- Alternate Character Interpretation:
- As he's an off-screen character, Danny Bradley is subject to this. The film goes with the interpretation that he's a drunken lout taking advantage of a simple-minded woman. But in the play, what happens between them in Lough Anna makes Rose excited rather than scared. And all we have to go on Danny is Kate's dismissive attitude - and she's hardly trustworthy.
- There are hints that Gerry has a thing for Agnes. Is it genuine or does he see her as dainty and easy to have his way with? What's more is that he disappears from Michael's life after Agnes and Rose have fled to the UK. Could that have something to do with it?
- It's unknown if Rose had a genuine disability or was simply oppressed by Kate's domineering attitude and the strictness of the times.
- If Rose lost her virginity to Danny Bradley, was that another motivator for her and Agnes fleeing to England? Did Agnes fear that her sister could get taken to the Magdalene Laundries if word got out?
- Broken Base: Casting an actor to play the young Michael. The original production just has the narrator saying his lines off-stage. Needless to say, productions can't agree on which is the right way to do things.
- Darkness-Induced Audience Apathy: The story is quite bleak, despite the moments of levity. It's set during the Great Depression, and Michael's narration notes that the events are the last time the family was ever truly the same. By the end of the play, you're told that pretty much all the characters are going to be heartbroken or suffer later in life.
- Ensemble Darkhorse: Maggie, the fun-loving sister, and Cool Aunt is the favourite character of many fans.
- Heartwarming Moments:
- Any time Kate shows a softer side, such as when she gets Michael a spinning top for his kite. The film version of this scene has just the two of them there, making it an even more tender moment.
- It is rather sweet to see Kate getting all Adorkable around her love interest when she visits his shop.

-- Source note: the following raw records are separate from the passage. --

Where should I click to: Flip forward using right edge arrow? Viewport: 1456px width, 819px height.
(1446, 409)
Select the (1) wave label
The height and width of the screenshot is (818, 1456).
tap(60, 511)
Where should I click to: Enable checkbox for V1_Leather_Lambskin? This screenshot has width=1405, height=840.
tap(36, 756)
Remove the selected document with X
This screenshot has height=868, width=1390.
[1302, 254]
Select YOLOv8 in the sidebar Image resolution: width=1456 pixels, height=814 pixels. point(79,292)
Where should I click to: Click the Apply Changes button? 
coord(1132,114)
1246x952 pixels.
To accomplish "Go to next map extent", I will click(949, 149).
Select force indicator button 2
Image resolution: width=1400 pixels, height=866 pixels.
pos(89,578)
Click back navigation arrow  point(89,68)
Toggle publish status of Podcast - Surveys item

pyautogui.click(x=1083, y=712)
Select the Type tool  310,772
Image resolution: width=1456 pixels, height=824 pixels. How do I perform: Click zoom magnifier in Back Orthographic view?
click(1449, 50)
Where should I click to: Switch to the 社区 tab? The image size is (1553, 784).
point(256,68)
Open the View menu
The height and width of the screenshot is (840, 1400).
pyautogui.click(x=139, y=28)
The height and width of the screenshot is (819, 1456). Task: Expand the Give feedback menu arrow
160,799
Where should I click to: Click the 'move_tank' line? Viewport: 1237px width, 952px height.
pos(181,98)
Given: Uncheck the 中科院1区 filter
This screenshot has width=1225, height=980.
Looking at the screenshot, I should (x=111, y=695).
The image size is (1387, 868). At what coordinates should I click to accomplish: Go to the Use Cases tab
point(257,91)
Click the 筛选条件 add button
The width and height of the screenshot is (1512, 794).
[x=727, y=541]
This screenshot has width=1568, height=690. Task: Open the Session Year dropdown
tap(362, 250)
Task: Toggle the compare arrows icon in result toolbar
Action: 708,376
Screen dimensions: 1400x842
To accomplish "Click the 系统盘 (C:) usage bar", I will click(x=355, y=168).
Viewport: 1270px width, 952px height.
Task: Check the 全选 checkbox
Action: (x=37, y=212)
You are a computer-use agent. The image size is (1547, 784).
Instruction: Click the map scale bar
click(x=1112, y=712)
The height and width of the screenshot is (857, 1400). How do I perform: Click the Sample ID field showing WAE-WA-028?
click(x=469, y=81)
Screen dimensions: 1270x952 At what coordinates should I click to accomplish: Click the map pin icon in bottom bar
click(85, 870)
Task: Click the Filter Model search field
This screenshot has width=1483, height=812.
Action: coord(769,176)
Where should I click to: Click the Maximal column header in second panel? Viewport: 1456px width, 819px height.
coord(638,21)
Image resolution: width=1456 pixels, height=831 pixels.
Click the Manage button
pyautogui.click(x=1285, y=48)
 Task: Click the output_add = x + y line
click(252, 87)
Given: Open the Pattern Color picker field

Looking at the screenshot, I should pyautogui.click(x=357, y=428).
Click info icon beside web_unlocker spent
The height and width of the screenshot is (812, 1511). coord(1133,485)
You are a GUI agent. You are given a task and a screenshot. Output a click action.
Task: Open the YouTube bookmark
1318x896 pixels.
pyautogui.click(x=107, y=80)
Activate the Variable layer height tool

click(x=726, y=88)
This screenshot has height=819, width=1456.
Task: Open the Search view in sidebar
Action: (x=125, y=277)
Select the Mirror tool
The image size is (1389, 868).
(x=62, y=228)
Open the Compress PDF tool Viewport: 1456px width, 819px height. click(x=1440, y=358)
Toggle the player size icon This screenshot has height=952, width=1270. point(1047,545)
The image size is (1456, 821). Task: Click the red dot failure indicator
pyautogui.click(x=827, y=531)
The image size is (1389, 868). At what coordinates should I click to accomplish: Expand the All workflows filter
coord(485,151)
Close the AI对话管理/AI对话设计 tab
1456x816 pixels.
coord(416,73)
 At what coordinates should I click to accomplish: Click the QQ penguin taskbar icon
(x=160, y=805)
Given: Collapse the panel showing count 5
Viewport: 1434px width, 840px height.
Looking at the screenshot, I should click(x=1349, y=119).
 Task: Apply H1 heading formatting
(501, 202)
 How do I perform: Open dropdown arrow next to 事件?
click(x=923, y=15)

- Early in the play there's talk of a Sweeney boy who got badly burnt jumping over the Lunasa bonfire, and the sisters are convinced he's going to die. In the final scene - just after Michael's sad revelation about Agnes, Rose and Gerry's fates - Chris informs us that the boy is going to be fine.
- Hilarious in Hindsight:
- Brid Brennan later stars in Brooklyn as the crotchety spinster Ms Kelly who chews out the protagonist Eilis for emigrating and abandoning her family. Exactly what Agnes does at the end of this.
- Agnes also goes on a rant to Kate that she's basically her unpaid servant. Brid Brennan later played Meryl Streep's actual maid in Florence Foster Jenkins.
- Jerkass Woobie: Kate is a borderline Evil Matriarch but it's hard not to feel sorry for her - especially when she loses her job for something she didn't do. In the film her reaction to Rose and Agnes gone is devastating.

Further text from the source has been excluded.